Since pink shrimp and stone crabs, both important commercial species, have
been reared in the University of Miami Sea Grant facilities (Tabb and Yang,
personal communication), their tolerances were studied. The caridean shrimp
Tozeuma has been kept in culture by Ewald (1965 and 1969) and is an extremely
hardy organism. All collected caridean shrimp were handled with great care
and those demonstrating any ill effects of captivity or showing damage were
discarded.
Single cell green marine alga, Valonia. has been grown for 70 years and
its culture conditions are well known. The laboratory growth of the other
green and red species was a continuation of earlier work; the methodological
details are given in Thorhaug (1965).
Pink Shrimp (Penaeus duorarum) Culture: The basic culture methods used
in this investigation were those of Dobkin (1961) as refined by Idyll, et al
(1967). Prior to each experiment, seawater (31°/oo) was filtered through a
Whatman #50 Millipore filter and 17 ml was placed in each of 60 test tubes;
these were then put in the polythermostat to attain temperature equilibrium.

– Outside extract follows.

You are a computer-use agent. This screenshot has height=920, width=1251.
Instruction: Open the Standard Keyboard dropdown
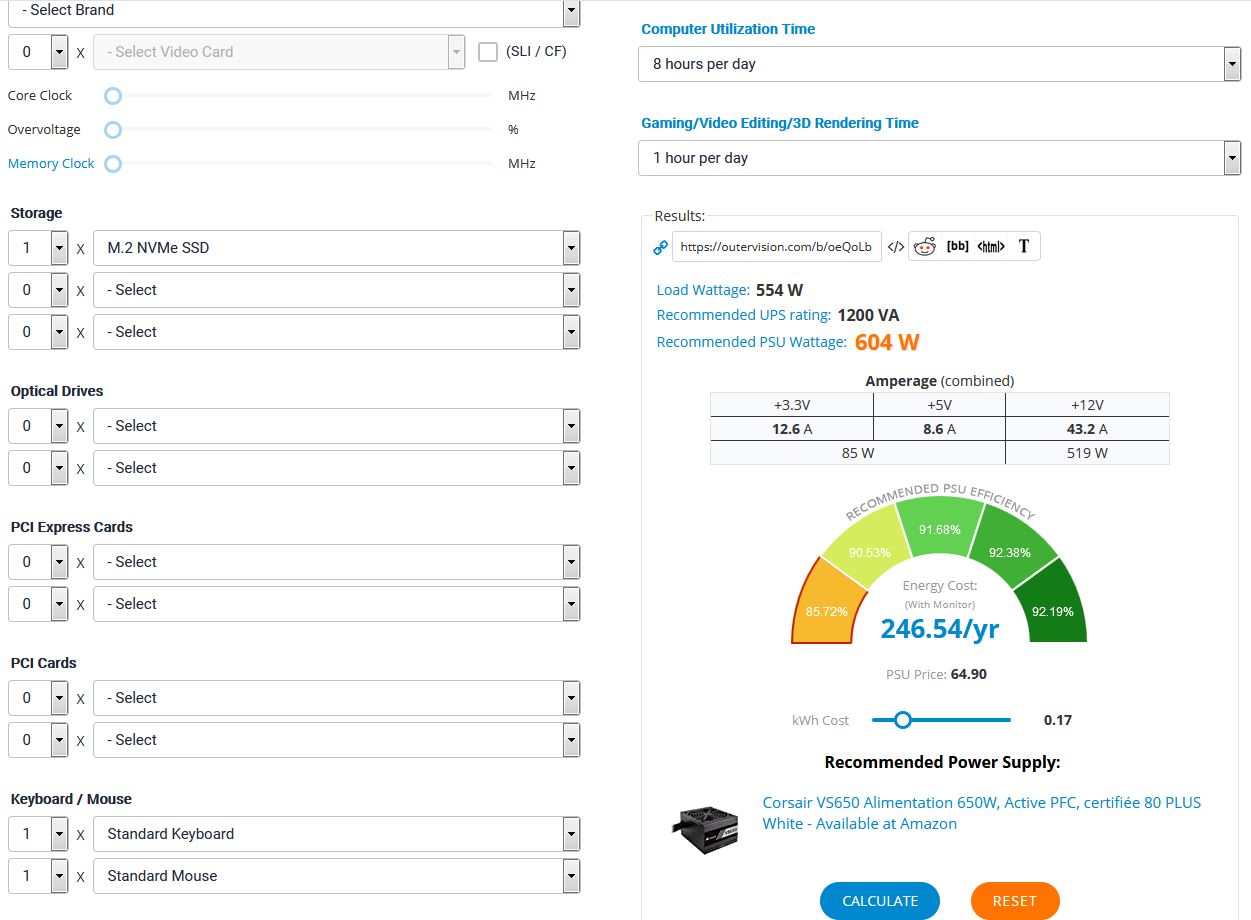(336, 834)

During this period air bubbling was initiated and all necessary adjustments
made to assure proper aeration. The temperature intervals chosen for the
experiments were approximately 1°C. The range for the nauplii was 10.0 to
38.0°C; for the protozoea 25.0 to 43.0°C; for the mysis 10.0 to 41.0°C; and
for the post-larvae 10.0 to 41.0°C. Replicate tests were run for each stage.
The nauplii were obtained from spawning females collected in the field.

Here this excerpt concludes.